*WORK TO DO*
(A) In the Location X Knot thread, which knot does lemaymiami still use for heavy shocks?
(B) Carry the Location X Knot thread forward from its last line.

*ARTICLE*
-*-

# Location X Knot



## Forgottencoast (Aug 25, 2017)

I just looked at the knot, it looks like after you finish it, it leaves you with 2 strands of your class tippet, which makes it not IGFA legal if I am thinking correct...?

Most guys that use bimini's in there tarpon leaders are using a huffnagle knot, but even the old school guys I know are moving to the slim beauty...


----------



## slewis (Sep 8, 2015)

Improved Blood or Alberto


----------



## lemaymiami (Feb 9, 2007)

I use the Slim Beauty for lighter shock (or bite) tippets - but I'm still using the Hufnagle for heavy shocks... (60 and 80lb fluoro joined to 20lb Hard Mason mono 20lb..). In the back country of the 'glades we can get away with heavier leaders than what's being used down in the Keys these days...

I took a job many years ago doing 100 tarpon leaders (in pairs - each pair joined the other by a double length of bite tippet -about 30" to allow room for tying a loop or other knot to the fly...) then each pair looped together to make a single chain wound around an empty spool... In use you pulled out a leader pair then cut the bite tippet in half to free up a single leader (very handy for night fishing since you didn't have to tie up any knots other than the connection to the fly - the leader itself was looped onto an existing loop on the butt section of the rest of the leader... That butt section on a 12wt is six feet of 60lb mono, double nail knotted to the fly line...

Back then the customer specified the bite tippet would be 110lb Maxima mono leader joined to 15lb hard Mason by a Hufnagle (after tying a bimini twist at each end of the tippet.... I was forced to learn how to do each knot - one hundred times over... (and needed to wear a glove to keep my hand intact..).

The Slim Beauty, by the way is the knot for building tapered leaders - far superior to the old blood knot (and much stronger if tied properly...).


----------



## Backwater (Dec 14, 2014)

sidelock said:


> Anyone using this knot to attach bite tippet to class bimini for big Tarpon ?


Hi sidelock. Long time no see. 

Are you talking about the one that involves a Bimini?


----------



## sidelock (Jan 31, 2011)

Yes haven't been on here for a while. The Location X Knot involves a bimini but I have devised a way to make the bimini with small 1" loops. It saves from having to discard the bimini class tippet every time the bite becomes too small from changing flies.


----------



## DeepSouthFly (Sep 7, 2016)

So you want your shock to be mono for the stretch it adds? I've always done fluro but that does make more sense. New to the tarpon leader stuff.


----------



## backbone (Jan 4, 2016)

Shock = Bite = always fluorocarbon.

The Mono goes in the rest of the leader for stretch.


----------



## DeepSouthFly (Sep 7, 2016)

-*-

*GIVEN DATA*
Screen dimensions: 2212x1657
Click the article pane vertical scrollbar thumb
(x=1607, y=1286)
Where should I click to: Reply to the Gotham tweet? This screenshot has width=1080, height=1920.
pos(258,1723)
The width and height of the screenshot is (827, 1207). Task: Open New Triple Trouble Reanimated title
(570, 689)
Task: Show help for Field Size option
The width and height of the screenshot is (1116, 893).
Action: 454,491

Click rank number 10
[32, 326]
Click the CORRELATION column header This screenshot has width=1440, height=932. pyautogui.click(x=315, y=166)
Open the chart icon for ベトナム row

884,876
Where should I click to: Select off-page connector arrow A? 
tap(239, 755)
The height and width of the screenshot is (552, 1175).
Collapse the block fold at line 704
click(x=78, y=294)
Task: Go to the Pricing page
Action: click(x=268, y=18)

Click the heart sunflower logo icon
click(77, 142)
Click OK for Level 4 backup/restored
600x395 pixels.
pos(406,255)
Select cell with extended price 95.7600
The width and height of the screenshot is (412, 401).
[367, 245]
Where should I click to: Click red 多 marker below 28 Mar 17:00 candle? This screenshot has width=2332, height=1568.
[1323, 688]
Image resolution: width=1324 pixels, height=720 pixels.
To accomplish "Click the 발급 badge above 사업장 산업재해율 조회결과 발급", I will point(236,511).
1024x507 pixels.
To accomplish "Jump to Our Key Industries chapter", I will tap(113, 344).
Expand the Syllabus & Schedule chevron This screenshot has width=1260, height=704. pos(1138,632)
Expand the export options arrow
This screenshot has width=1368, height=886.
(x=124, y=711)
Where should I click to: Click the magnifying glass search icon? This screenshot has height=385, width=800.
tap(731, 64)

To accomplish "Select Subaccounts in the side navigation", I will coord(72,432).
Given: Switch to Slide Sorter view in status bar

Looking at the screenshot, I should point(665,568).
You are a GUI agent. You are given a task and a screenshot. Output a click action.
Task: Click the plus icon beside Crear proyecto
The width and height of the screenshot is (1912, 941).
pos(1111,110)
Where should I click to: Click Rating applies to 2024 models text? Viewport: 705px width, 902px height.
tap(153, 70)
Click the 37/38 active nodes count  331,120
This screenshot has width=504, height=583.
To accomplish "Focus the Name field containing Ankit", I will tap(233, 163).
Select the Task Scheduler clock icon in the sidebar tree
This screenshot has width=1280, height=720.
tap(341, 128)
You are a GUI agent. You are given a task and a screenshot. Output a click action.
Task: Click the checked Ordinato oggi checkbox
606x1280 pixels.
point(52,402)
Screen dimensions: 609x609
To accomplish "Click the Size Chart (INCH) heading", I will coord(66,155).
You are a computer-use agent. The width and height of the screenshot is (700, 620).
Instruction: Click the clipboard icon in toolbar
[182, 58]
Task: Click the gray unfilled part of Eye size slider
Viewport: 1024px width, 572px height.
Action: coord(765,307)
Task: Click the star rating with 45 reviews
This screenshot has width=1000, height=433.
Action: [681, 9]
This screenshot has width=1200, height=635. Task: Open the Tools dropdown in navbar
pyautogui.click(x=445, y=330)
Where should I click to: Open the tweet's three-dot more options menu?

-*-

*REPLIES*
(A) The Hufnagle.

(B)
Ok I misunderstood for a second. I do use fluro for my bite section but I have been using fluro to make my entire leader also. Is this "technically" wrong? I have been using full fluro leaders cause my tarpon fishing is beachside in the panhandle so our fish don't ride very high unless it's very calm seas. I use fluro to help my fly sink a little more. And water is crystal clear also. Using unweighted flies mostly, few with bead chain eyes.


----------



## Pierson (Mar 16, 2016)

DeepSouthFly said:


> I have been using fluro to make my entire leader also. Is this "technically" wrong?


Yes, and I have taken the liberty of reporting you to AFFTA. Don't let it happen again.


Foreal though, mono usually has more "fly line" like properties, so most people use mono for the butt sections of their leader to get a better turnover and as an extension of their floating fly line. For sinking lines or getting your presentation down lower, flouro is totally good to go. You just may have problems if throwing a gurgler or other top water flies.


----------



## LowHydrogen (Dec 31, 2015)

DeepSouthFly said:


> Ok I misunderstood for a second. I do use fluro for my bite section but I have been using fluro to make my entire leader also. Is this "technically" wrong? I have been using full fluro leaders cause my tarpon fishing is beachside in the panhandle so our fish don't ride very high unless it's very calm seas. I use fluro to help my fly sink a little more. And water is crystal clear also. Using unweighted flies mostly, few with bead chain eyes.


You're doing it right for where we fish. I'll definitely help you test your system when the Mav shows up!


----------



## DeepSouthFly (Sep 7, 2016)

LowHydrogen said:


> You're doing it right for where we fish. I'll definitely help you test your system when the Mav shows up!


I know dude it's killing me.


----------



## backbone (Jan 4, 2016)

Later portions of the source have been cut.